Urinary
1-hydroxypyrene (HP) is a widely used biomarker of polycyclic
aromatic hydrocarbon exposure relevant for biomonitoring the deleterious
health impacts from tobacco smoke and ambient air pollution, as well
as the hazards of certain occupations. Conventional methods for urinary
HP analysis based on liquid chromatography with native fluorescence
detection or tandem mass spectrometry (MS/MS) and gas chromatography–mass
spectrometry (GC–MS) are limited by low sample throughput and
complicated sample workup protocols that are prone to bias. Herein,
we introduce a high throughput method to directly analyze the intact
glucuronide conjugate of HP (HP-G) in human urine after a simple acidified
ether extraction procedure when using multisegment injection–capillary
electrophoresis–tandem mass spectrometry (MSI–CE–MS/MS).

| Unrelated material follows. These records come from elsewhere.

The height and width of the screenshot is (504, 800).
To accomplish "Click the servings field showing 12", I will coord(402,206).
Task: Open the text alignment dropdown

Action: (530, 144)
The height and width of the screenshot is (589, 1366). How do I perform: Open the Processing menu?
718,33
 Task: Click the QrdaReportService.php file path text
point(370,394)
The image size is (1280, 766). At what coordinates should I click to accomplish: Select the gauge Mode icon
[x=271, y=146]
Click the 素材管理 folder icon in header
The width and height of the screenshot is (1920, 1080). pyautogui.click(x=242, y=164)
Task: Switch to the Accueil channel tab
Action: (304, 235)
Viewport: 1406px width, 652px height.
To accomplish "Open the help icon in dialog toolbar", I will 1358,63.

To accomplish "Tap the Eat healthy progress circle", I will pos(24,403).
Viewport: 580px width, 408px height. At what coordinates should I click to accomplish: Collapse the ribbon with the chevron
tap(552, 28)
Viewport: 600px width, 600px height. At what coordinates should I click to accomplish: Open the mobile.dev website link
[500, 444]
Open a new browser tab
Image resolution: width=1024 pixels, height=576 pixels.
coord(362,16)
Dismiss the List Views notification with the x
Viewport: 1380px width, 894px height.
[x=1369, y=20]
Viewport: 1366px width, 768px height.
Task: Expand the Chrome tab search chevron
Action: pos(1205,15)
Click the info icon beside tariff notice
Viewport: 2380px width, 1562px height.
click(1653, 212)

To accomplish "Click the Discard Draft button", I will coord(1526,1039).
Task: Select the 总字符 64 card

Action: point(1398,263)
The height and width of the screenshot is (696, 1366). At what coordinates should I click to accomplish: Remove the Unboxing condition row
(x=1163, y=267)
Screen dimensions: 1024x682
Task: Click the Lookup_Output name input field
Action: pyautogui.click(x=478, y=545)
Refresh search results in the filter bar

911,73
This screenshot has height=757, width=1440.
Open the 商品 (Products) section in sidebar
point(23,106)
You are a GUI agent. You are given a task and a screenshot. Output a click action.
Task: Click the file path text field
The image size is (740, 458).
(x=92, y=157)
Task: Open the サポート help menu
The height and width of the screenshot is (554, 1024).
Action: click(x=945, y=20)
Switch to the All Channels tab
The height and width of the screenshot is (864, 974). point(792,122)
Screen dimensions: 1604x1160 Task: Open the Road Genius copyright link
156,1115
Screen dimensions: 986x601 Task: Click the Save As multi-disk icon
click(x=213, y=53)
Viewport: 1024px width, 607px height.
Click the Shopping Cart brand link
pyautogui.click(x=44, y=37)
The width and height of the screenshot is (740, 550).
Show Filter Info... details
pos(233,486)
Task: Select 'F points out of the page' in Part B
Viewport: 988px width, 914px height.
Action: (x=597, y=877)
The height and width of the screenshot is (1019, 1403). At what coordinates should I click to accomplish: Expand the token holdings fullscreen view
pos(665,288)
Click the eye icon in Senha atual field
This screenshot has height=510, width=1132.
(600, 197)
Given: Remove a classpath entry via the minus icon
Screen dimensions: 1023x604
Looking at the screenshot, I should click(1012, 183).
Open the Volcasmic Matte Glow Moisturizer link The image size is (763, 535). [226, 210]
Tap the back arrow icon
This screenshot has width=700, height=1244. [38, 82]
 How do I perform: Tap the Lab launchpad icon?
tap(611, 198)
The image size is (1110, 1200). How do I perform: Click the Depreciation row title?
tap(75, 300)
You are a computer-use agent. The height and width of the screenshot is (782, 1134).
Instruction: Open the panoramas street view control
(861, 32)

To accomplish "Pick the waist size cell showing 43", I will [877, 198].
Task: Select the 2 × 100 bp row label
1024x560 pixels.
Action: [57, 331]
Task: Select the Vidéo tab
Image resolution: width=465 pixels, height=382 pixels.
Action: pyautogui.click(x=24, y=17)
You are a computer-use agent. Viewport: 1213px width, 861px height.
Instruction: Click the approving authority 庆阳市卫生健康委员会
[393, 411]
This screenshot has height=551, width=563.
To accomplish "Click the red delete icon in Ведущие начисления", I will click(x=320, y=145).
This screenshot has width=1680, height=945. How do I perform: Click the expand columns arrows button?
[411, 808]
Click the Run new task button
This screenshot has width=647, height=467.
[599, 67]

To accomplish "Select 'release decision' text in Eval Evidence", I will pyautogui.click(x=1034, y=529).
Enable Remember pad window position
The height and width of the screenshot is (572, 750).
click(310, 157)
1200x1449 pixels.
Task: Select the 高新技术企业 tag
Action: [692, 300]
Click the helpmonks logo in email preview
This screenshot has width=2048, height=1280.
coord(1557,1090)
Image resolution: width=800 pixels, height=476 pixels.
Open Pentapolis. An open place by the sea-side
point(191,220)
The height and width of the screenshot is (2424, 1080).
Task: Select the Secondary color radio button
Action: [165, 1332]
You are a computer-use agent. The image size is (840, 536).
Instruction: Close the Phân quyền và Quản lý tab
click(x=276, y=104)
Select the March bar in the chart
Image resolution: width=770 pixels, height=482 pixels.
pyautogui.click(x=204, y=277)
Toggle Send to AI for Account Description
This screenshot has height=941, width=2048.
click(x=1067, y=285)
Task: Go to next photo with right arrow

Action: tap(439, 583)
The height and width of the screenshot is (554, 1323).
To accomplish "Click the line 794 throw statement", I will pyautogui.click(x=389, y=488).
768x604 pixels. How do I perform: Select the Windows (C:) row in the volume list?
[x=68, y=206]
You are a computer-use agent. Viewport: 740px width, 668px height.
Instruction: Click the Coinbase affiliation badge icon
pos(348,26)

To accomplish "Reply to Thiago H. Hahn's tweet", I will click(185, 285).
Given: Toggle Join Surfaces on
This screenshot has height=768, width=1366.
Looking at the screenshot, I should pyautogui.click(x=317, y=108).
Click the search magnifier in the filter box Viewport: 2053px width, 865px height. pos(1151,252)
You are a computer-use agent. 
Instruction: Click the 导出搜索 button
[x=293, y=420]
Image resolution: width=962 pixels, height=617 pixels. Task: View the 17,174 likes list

Multiplexed analyses of 13 independent urine extracts are achieved
in a single run (<3 min/sample) with stringent quality control
while avoiding enzyme deconjugation and precolumn chemical derivatization.
Method validation demonstrates good technical precision (CV = 7.7%, n = 45) and accuracy with a mean recovery of (93 ±
3%) for urinary HP-G at three concentration levels with adequate detection
limits (7 ng/L, S/N = 3). An interlaboratory method
comparison of urine samples collected from firefighters deployed in
the 2016 Fort McMurray wildfire also confirms good mutual agreement
with an acceptable negative bias (mean bias = 15%, n = 55) when measuring urinary HP-G by MSI–CE–MS/MS
as compared to total hydrolyzed urinary HP by GC–MS due to
the low residual levels of free HP and its sulfate conjugate. This
multiplexed separation platform is optimal for large-scale biomonitoring
studies of air pollution relevant to global health as well as occupational
smoke exposures in firefighters susceptible to dermal PAH absorption
when using personal protective equipment.